ESPE2019 Rapid Free Communications Fat Metabolism and Obesity Session (6 abstracts)
1Department of Pediatric Endocrinology and Inherited Metabolic Diseases, Children's Hospital of Fudan University, Shanghai, China. 2State Key Laboratory of Genetic Engineering and National Center for International Research of Development and Disease, Institute of Developmental Biology and Molecular Medicine, Collaborative Innovation Center of Genetics and Development, School of Life Sciences, Fudan University, Shanghai, China
Growth differentiation factor 5 (GDF5) was reported to regulate brown adipogenesis, however, its effects on insulin sensitivity, full metabolic syndrome spectrum and the thermogenesis in subcutaneous white adipose tissue (sWAT) haven't been elucidated yet.
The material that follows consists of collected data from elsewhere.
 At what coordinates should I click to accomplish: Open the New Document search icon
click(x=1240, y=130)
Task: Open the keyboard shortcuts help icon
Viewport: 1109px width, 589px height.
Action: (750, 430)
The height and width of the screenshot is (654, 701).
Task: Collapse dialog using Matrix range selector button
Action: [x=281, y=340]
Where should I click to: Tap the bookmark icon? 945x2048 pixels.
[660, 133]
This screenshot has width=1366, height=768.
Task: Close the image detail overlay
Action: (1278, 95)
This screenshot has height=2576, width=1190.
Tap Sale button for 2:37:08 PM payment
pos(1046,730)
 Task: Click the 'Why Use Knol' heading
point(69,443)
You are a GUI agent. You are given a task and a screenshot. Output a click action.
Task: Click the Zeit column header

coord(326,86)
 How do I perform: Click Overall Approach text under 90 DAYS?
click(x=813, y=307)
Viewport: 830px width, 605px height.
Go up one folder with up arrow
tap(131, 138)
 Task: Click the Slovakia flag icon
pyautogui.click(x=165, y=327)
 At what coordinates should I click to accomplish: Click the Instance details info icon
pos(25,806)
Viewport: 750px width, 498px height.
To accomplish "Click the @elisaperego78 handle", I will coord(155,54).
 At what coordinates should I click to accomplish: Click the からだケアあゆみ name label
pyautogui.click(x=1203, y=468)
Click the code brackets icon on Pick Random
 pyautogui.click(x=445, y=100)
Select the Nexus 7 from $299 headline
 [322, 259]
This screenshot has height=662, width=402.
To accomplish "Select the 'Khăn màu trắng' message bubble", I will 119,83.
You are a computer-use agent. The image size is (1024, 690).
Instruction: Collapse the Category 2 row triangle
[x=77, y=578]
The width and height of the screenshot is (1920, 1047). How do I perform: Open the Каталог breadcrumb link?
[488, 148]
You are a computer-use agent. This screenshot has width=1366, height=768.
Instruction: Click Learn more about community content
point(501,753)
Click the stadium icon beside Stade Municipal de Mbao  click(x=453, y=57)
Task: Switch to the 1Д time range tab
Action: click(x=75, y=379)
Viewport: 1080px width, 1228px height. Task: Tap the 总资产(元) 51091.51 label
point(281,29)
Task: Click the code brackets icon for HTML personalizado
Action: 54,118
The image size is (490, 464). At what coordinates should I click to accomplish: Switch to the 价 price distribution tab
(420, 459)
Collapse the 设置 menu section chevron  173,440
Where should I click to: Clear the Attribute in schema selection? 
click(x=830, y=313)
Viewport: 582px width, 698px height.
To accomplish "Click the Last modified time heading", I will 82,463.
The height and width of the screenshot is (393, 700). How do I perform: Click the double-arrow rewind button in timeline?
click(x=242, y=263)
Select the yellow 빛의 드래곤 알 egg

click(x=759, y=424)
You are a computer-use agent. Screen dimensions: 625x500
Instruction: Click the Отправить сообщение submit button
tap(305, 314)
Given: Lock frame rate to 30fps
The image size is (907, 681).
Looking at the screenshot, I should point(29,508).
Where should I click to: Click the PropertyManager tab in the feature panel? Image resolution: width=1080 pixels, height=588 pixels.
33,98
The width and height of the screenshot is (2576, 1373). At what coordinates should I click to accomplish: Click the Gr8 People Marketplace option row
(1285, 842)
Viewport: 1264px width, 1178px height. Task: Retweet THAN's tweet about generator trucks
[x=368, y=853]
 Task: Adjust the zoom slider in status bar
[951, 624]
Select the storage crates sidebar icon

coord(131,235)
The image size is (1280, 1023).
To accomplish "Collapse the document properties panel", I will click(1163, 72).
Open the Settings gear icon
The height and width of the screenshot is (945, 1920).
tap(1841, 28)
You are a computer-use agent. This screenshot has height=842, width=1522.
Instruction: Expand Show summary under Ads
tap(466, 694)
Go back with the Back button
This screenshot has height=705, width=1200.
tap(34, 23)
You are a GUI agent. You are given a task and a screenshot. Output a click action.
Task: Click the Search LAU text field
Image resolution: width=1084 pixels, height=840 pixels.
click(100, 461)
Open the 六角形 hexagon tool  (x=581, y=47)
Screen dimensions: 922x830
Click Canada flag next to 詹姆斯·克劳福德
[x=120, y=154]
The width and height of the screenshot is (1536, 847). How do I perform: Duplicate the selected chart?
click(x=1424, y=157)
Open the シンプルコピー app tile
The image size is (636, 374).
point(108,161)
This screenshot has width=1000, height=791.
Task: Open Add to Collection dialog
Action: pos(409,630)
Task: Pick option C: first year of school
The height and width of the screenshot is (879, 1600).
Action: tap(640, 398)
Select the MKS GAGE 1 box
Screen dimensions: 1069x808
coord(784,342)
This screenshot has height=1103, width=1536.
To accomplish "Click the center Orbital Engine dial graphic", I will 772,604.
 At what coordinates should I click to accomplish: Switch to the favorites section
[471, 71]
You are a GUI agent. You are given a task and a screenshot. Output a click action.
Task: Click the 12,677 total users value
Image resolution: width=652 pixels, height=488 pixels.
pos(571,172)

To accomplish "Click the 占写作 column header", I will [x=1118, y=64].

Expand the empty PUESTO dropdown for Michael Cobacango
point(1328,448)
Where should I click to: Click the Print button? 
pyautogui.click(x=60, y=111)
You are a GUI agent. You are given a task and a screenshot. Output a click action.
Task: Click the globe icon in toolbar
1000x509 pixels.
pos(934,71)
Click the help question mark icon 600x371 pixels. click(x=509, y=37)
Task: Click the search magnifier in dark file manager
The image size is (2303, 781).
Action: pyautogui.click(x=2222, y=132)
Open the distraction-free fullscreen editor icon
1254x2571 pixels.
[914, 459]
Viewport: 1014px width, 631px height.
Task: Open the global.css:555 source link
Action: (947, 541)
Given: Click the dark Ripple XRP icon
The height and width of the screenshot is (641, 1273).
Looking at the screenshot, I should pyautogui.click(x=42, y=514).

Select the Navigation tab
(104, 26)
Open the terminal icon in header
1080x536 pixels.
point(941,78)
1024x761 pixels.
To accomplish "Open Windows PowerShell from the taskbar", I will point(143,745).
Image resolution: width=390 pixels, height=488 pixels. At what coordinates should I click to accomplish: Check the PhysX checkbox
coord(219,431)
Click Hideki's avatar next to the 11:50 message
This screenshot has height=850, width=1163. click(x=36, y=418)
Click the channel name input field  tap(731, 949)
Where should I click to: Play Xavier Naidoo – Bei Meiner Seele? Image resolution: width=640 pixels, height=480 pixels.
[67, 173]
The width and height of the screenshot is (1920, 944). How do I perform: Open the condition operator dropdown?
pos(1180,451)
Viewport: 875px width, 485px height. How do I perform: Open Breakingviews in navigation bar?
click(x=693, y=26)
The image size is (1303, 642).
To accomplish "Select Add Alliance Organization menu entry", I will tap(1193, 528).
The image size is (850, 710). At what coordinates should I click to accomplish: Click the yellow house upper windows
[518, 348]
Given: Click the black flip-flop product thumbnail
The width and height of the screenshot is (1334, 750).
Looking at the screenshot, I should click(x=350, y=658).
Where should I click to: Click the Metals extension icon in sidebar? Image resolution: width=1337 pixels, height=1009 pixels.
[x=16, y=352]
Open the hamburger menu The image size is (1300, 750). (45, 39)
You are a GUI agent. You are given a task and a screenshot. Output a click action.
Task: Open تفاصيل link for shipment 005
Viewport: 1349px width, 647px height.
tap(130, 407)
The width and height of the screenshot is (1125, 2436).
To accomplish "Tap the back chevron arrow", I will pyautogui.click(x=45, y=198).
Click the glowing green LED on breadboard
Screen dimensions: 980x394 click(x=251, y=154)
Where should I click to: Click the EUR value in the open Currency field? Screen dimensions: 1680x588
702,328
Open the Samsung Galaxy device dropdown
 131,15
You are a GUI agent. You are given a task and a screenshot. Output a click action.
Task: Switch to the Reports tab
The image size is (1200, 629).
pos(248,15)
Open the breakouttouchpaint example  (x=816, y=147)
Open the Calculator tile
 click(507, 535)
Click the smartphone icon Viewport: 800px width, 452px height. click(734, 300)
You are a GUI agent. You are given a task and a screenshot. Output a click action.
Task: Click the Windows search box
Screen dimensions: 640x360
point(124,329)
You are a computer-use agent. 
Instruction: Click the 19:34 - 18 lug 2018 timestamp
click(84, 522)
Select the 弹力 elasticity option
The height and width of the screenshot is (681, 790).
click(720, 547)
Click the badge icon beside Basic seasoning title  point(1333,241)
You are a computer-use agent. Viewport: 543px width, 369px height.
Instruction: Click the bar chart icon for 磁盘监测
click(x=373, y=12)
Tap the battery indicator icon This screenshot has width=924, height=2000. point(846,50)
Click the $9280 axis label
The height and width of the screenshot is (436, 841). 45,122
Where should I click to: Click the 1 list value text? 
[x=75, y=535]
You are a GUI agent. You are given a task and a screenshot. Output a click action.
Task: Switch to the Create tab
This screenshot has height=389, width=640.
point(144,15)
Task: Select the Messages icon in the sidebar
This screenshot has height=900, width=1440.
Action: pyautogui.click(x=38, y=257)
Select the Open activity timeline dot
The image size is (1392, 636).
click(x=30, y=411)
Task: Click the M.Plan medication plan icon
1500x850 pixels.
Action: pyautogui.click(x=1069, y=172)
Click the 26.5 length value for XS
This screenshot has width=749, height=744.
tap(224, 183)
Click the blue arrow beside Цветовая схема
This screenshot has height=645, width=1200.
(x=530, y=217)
We thus generated fatty acid-binding protein 4 (Fabp4)-GDF5 transgenic mice and showed that GDF5 transgenic mice developed a relative lean phenotype on a high-fat diet (HFD) and showed increased insulin sensitivity. Over expression of GDF5 in adipose tissues greatly promoted the thermogenic process in sWAT following cold or β3-agonist treatment. In transgenic mice, sWAT showed an important thermogenic effect as the thermogenic gene expression was markedly increased, which was consistent with the typical features of beige adipocytes. Enhanced MAPK/ATF2 signaling was also identified in sWAT of HFD-fed GDF5 mice, and thermogenesis in mature adipocytes induced by GDF5 protein could be partly blocked by a p38 MAPK inhibitor. Taken together, our data suggest that GDF5 could improve insulin sensitivity and prevent metabolic syndrome, the adaptive thermogenesis in sWAT could mediate the obesity resistance effects of GDF5 in mice and partially resulted in the activation of the p38 MAPK signaling pathway.